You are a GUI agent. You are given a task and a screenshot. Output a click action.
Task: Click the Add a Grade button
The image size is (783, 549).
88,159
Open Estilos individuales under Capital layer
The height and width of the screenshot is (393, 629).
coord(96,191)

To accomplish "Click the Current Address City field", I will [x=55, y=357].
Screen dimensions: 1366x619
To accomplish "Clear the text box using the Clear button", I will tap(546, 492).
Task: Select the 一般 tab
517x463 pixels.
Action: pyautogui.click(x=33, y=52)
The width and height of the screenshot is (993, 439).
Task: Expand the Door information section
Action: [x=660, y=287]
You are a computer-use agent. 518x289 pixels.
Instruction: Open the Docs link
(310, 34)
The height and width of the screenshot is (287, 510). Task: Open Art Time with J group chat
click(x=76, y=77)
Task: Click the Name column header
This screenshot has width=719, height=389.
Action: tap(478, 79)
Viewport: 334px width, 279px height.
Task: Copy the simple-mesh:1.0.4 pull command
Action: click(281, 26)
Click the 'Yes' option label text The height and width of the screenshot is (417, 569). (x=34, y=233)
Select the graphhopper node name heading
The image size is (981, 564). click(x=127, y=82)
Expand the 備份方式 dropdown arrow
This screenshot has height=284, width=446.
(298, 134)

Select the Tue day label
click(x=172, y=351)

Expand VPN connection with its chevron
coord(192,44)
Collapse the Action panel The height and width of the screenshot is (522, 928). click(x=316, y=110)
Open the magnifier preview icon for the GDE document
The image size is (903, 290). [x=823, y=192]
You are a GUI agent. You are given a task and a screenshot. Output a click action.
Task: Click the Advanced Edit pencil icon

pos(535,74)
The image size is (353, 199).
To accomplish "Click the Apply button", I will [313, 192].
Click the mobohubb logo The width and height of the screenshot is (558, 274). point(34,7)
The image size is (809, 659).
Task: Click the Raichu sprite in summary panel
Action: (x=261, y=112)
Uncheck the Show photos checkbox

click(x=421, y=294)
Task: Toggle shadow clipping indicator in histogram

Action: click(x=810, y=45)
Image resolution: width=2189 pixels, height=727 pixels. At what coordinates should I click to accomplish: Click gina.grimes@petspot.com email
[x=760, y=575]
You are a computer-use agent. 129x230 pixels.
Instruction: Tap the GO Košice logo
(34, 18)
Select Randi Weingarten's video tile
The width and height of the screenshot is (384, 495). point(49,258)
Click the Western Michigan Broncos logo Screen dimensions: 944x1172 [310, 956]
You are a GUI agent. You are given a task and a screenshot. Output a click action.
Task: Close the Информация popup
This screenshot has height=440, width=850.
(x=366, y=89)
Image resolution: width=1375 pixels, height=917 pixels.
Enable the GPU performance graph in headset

WHAT THE EXERCISE ASKS:
Keep only the lines from the one containing "Task: Close the Информация popup" through the final line of the records, and transcribe them exactly.

ANSWER:
Task: Close the Информация popup
This screenshot has height=440, width=850.
(x=366, y=89)
Image resolution: width=1375 pixels, height=917 pixels.
Enable the GPU performance graph in headset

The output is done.